Tick Database, Now Want to Run SQL

Discussion in 'Data Sets and Feeds' started by bscully27, Jun 28, 2012.

  1. DevBrian

    DevBrian

    After removing a bool check (if the background thread should keep processing) on the producer side, speed is above 10 million items per second.

    Constructor:
    _actionBlock = new ActionBlock<long>(l => { _handled++; }, new ExecutionDataflowBlockOptions() { SingleProducerConstrained = true });

    On background producer thread:
    while (true)
    {
    if (_actionBlock.InputCount <= 1000000)
    _actionBlock.Post(1);
    }

    If I add the method call back in on the consumer side, speed drops to the 5 million items per second rate.

    Academically, it's interesting to see that difference. But if I were to use this code to feed tick data to a strategy, I would need to eventually call a private method. Implementing a strategy within a lamda expression which isn't a option for us.
     
    #61     Jul 26, 2012
  2. you do not need to deal with lambda expressions. You can pass in a reference to an Action<T> block directly into the constructor of the ActionBlock. The Action<T> works in the exact same way as a private method. You can define the Action<T> in the same location as your private methods and pass it to some sort of ConfigMethod within the class in which you setup the ActionBlocks. Simple as that. By the way I would look for ways to get around BoundedCapacity because it indeed slows you down. There are ways you can slow down your producer if the consumer is the bottleneck and cannot be sped up. Or you can implement your own custom blocking mechanism and instead of, worst case, blocking at almost each iteration because the queue is full just after adding an additional element. The custom mechanism would know when the queue is, for instance half empty and signal to the source that it wants it to fill it up again. But its more boiler plate code which TPL Dataflow takes care of.

    I would recommend you to now run the thing with your actual algorithms, because most likely your bottleneck is not the passing of messages anymore.

     
    #62     Jul 26, 2012
  3. DevBrian

    DevBrian

    True, my bottleneck has always been the strategies themselves. And none of our strategies can process greater than probably 500k messages a second. Is this your experience as well?

    I ask, because it makes one question the usefulness of any data stream optimized to read faster than your fastest strategy.
     
    #63     Jul 26, 2012
  4. same issues here, but I manage to process ticks as part of a full strategy a lot faster than 500k/second. You want to look at basic optimization techniques, but first of all I would run the code through a profiler as another poster suggested.

     
    #64     Jul 27, 2012
  5. And then learnproper programming ;)

    * Get rid of all floats (Double, float), use integer arithmetic.

    * Doing that NEVER EVER do a division, always use multiply/shift, which is many times faster.

    The result is a definable result and granularity on all operations (contrary to floats where you would have to round) and a performance difference in factory - around up to factor 50. PLUS on many processsors the FPU is a much more limted ressource than the IPU ;)
     
    #65     Jul 27, 2012
  6. getting rid of all double, float variable types may not apply to all trading strategies. You could go lower and lower level and arrive at coding assembler but that would get into a very deep discussion about the pros and cons. Not everything has to run on integer values, the speedup sometimes warrants that, yes, but often times it is negligible.
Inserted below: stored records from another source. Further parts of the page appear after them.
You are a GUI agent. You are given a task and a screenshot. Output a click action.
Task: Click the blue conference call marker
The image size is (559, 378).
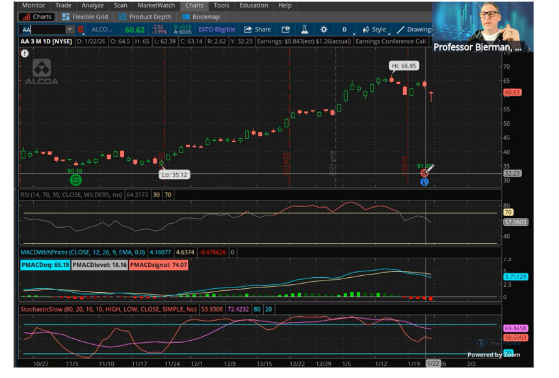coord(424,182)
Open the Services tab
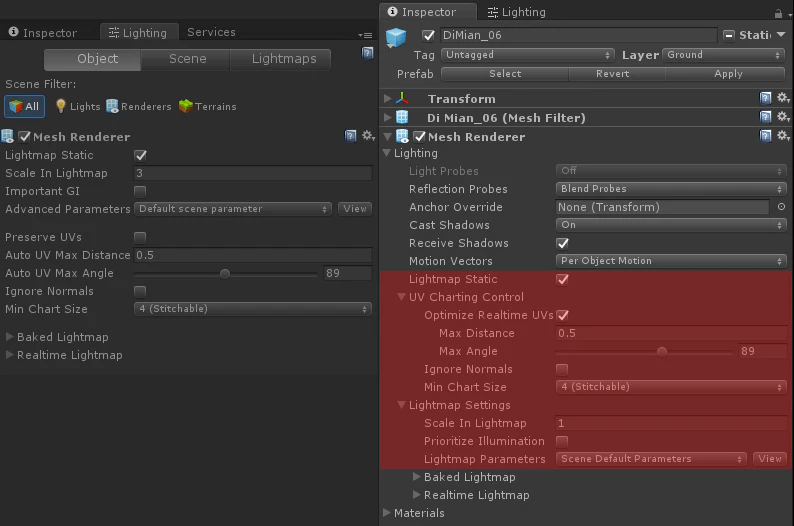The width and height of the screenshot is (794, 526). click(x=211, y=32)
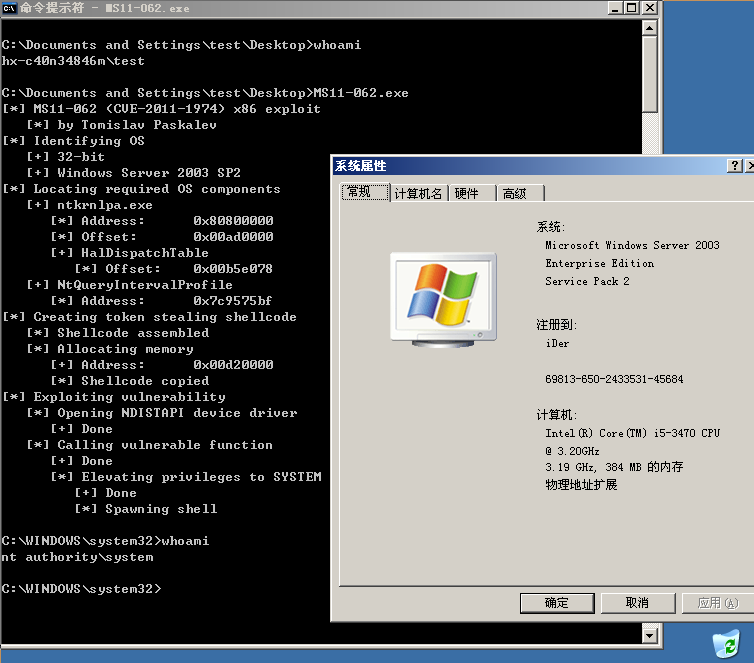Close the command prompt window
Image resolution: width=754 pixels, height=663 pixels.
(x=650, y=9)
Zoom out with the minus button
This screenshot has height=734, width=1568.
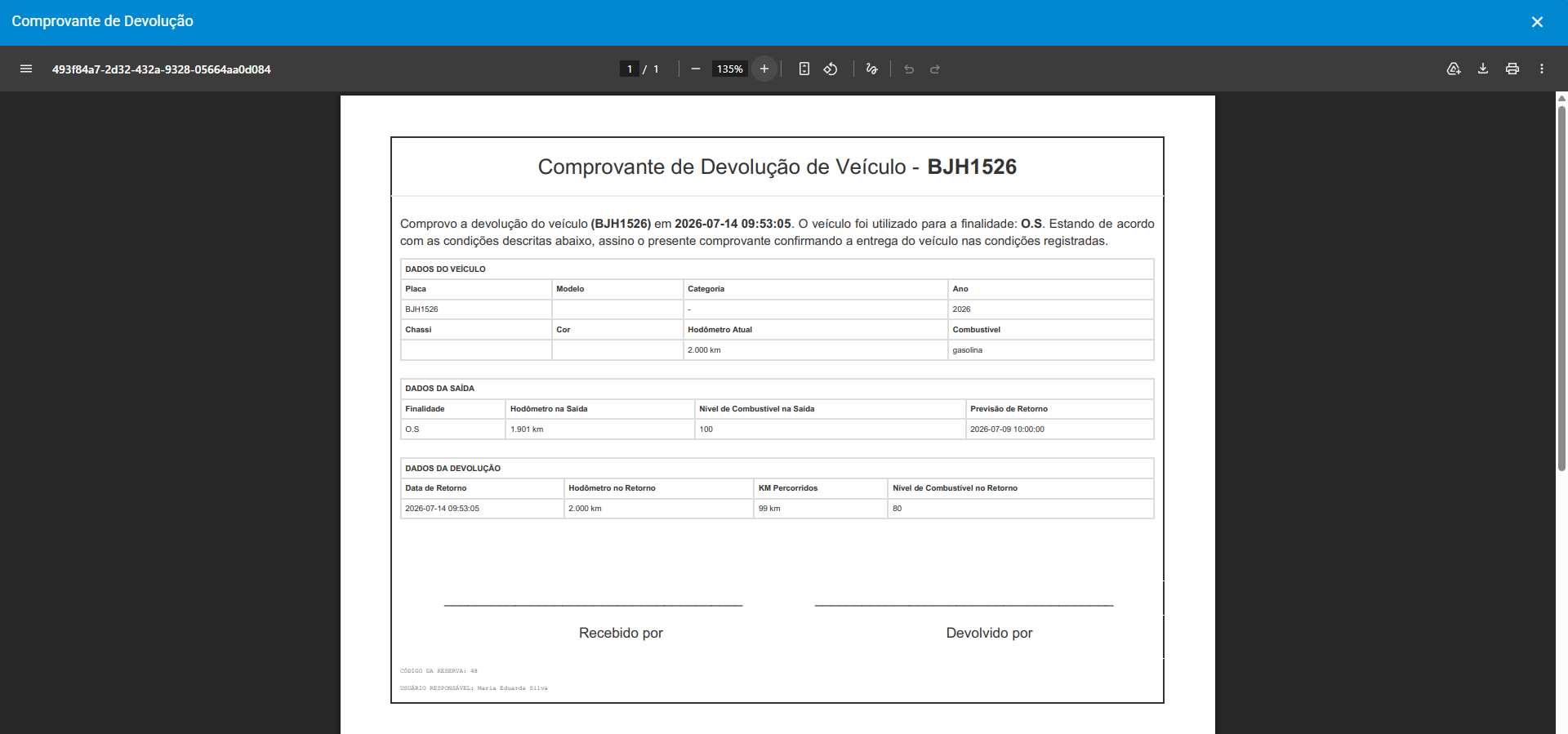pos(696,69)
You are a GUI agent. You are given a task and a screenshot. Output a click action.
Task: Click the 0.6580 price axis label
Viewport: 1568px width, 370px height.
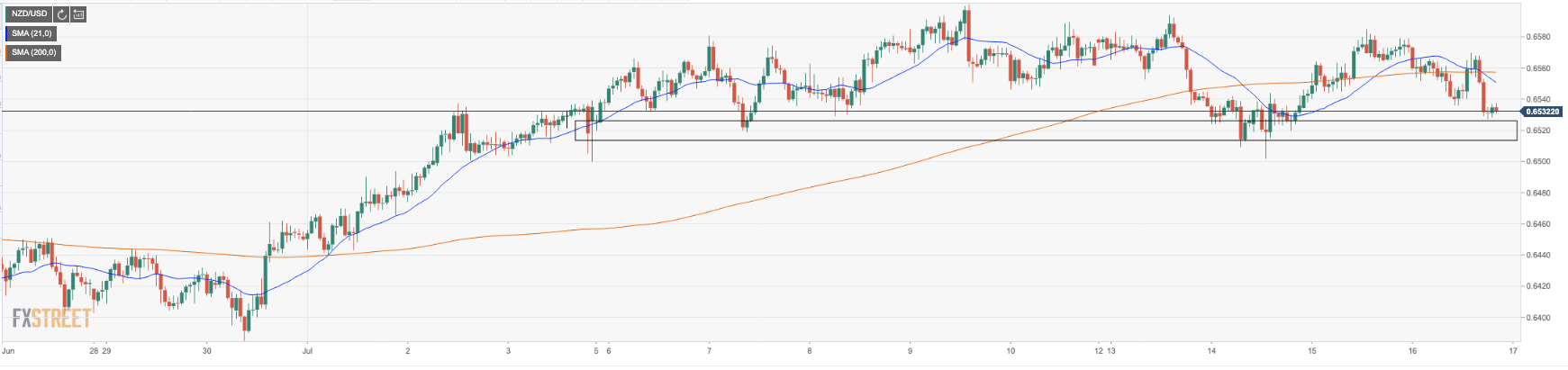pos(1537,37)

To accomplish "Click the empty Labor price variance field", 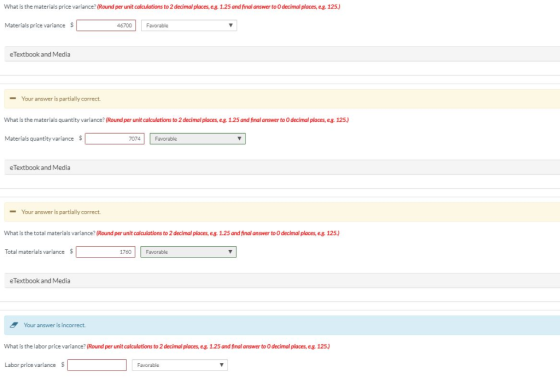I will tap(97, 365).
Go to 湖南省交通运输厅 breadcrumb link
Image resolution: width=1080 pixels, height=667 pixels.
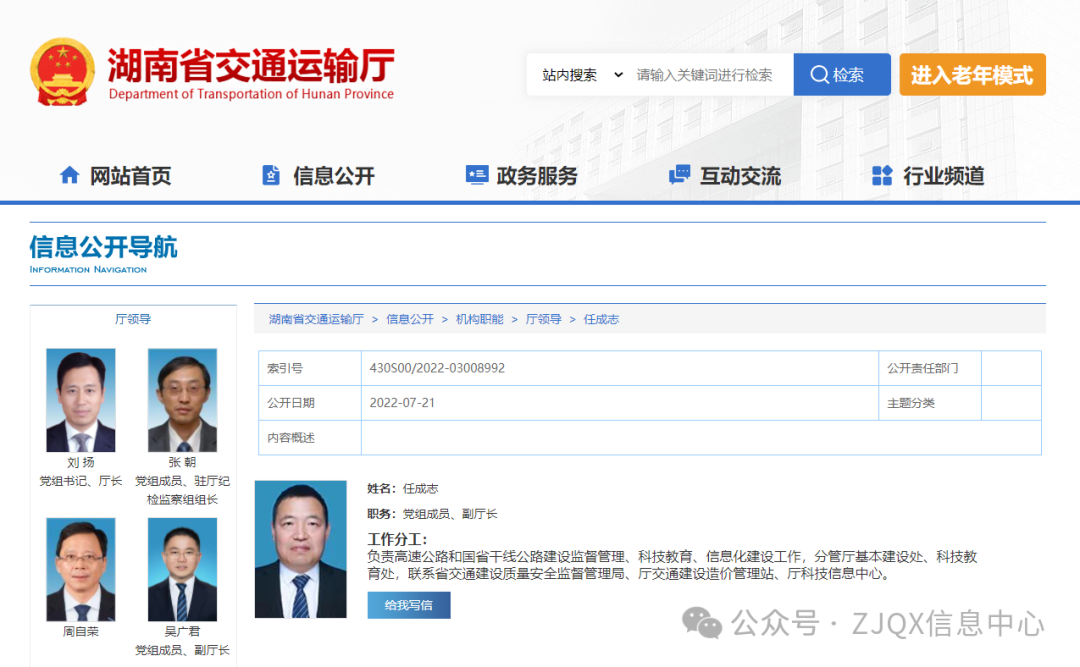[316, 319]
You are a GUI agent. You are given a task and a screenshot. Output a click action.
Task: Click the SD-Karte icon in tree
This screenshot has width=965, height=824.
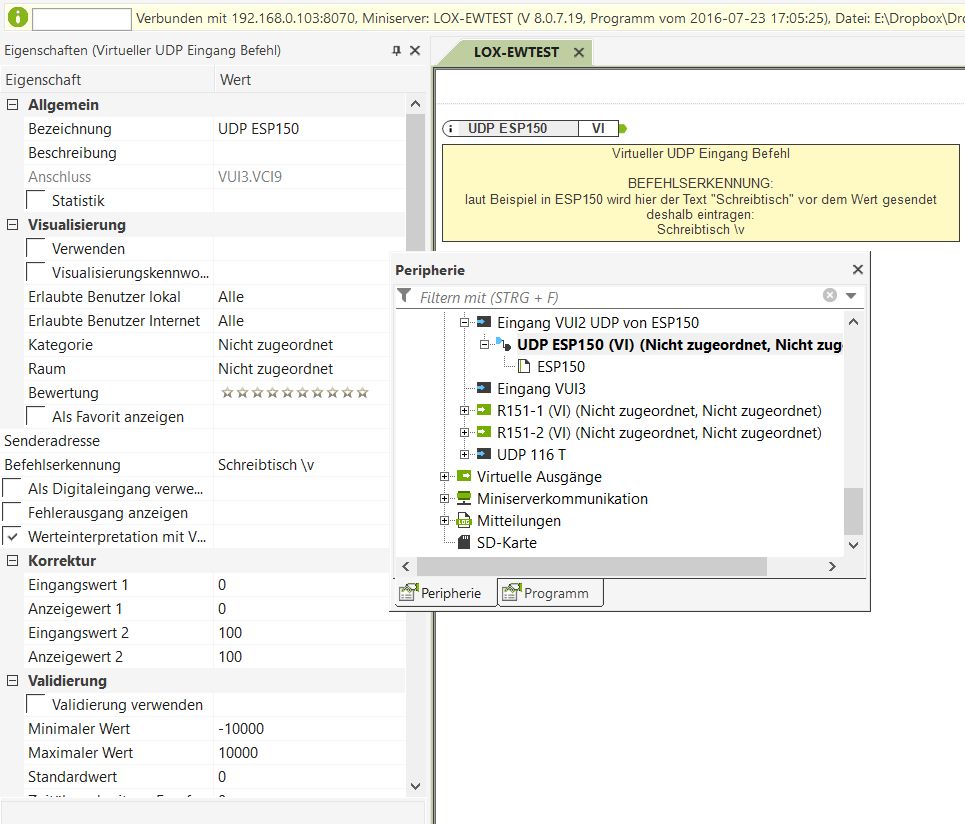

    Its hard to judge what bogs down code without looking at it, thats why I recommended a profiler. I would not go as far as you as postulating to get rid of all non integer types. I run on floats and doubles and do more than fine. I guess your advice comes in handy to really tweak things in the end but I am afraid we are dealing here with much more subtle, trivial programming inefficiencies here. Just polling the queue count each time in the while loop alone is a no-go.

     
    #66     Jul 27, 2012
  7. Actually it does wonderfully apply to trading.

    Start with bars - open, high, low, close are TICKS - not arbitrary numbers. So, store and aggregate them i nticks.

    Then go fro mthere like another 6 digits (hard factor) and use integer from now on. That is a fixed factor from the orriginal bar to the expanded resolution one. But instaed of 6 digits (like 1.000.000) use a power of 2 number, so going down to the original tick resolution is a simple shift.

    You may not be able to avoid ALL divisions, but most of them.

    Obviously that doesn ot help if some overly smart developers decided to use floats all over their framework.

    It is EXTREMELY expensive to dean with any price comparison after any mathematical operation in floats because not only do you ahve to do the operation, but also have to.... round it to the proper resolution, which means you basically are wasting a LOOOOT of cycles.

    Even something like x * TickSize in float is NOT guaranteed to be equal to A * TickSize + B * TickSize - the two floats may be CLOSE, but not IDENTICAL.

    So that in ints, and they are not identical, but then I compare:

    ((A * TickSize) >>x) + ((B * TickSize)>>X).

    Funny thing is that >>X is a VERY cheap operation these days thanks to barrel shift registers. Most likely 1 tick.
    The alternative is:

    Math.Round(A*TickSize, x) + Math.Round(B*TickSize,x)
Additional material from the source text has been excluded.